WORK INSTRUCTIONS
What lines in the material hold the string "computer"? Copy out each of them.

──────── MATERIAL PROVIDED

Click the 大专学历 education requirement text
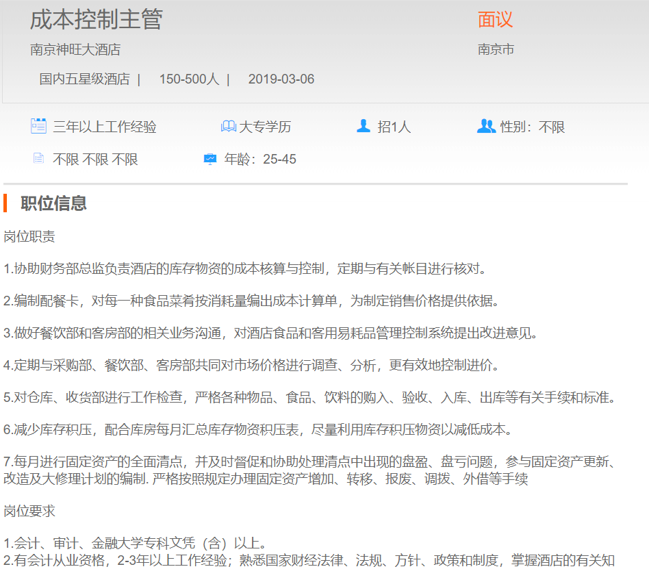 coord(265,127)
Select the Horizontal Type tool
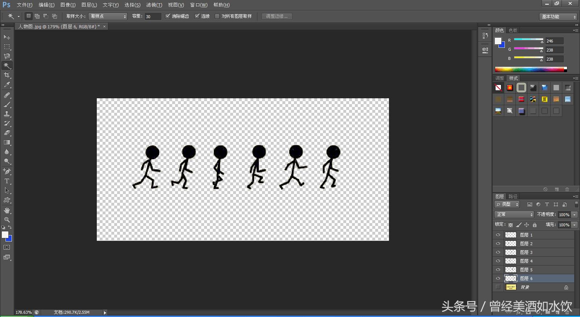 pos(7,181)
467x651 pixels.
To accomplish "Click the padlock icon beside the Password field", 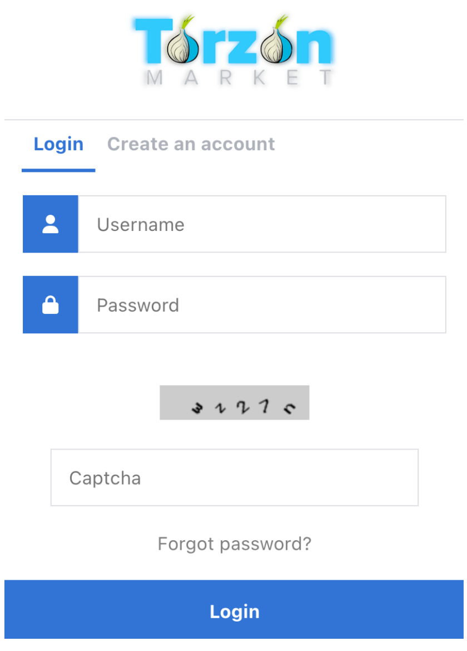I will coord(50,304).
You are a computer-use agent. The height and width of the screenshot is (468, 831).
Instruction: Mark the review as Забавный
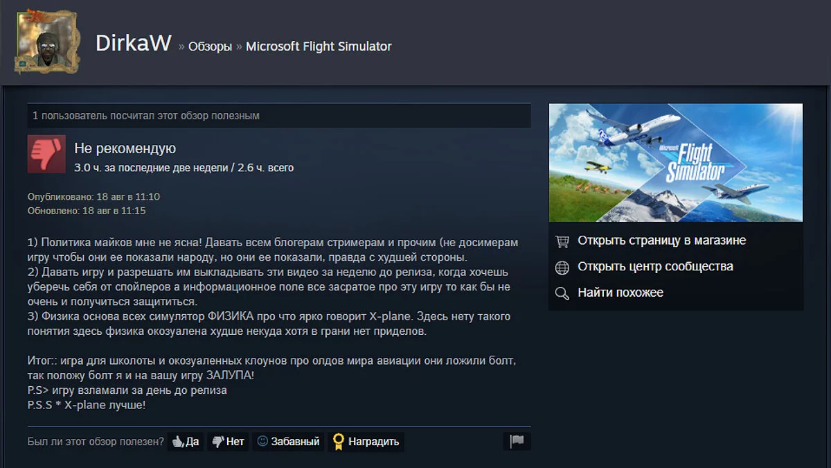click(x=288, y=442)
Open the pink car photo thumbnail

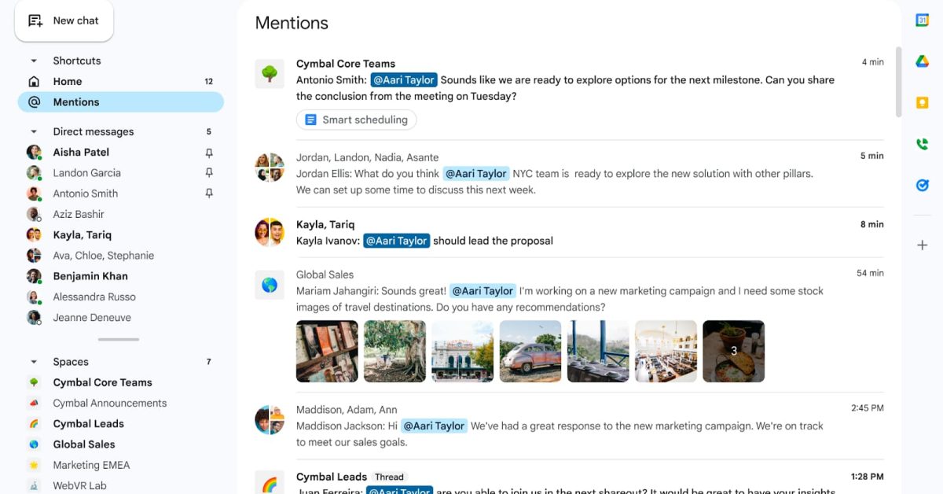[x=530, y=351]
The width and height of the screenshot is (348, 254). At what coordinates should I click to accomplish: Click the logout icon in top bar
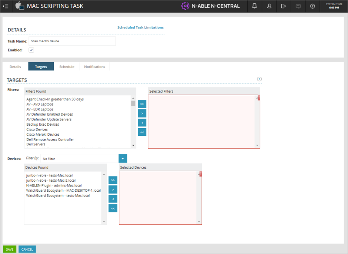pyautogui.click(x=283, y=6)
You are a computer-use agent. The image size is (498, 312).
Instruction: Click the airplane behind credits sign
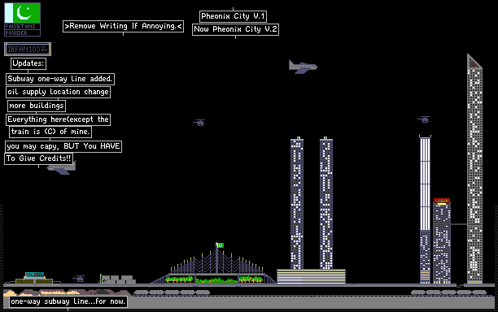(62, 168)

────────────────

RESPONSE BOX
You are a computer-use agent. The height and width of the screenshot is (468, 831).
You are a computer-use agent. The image size is (498, 312).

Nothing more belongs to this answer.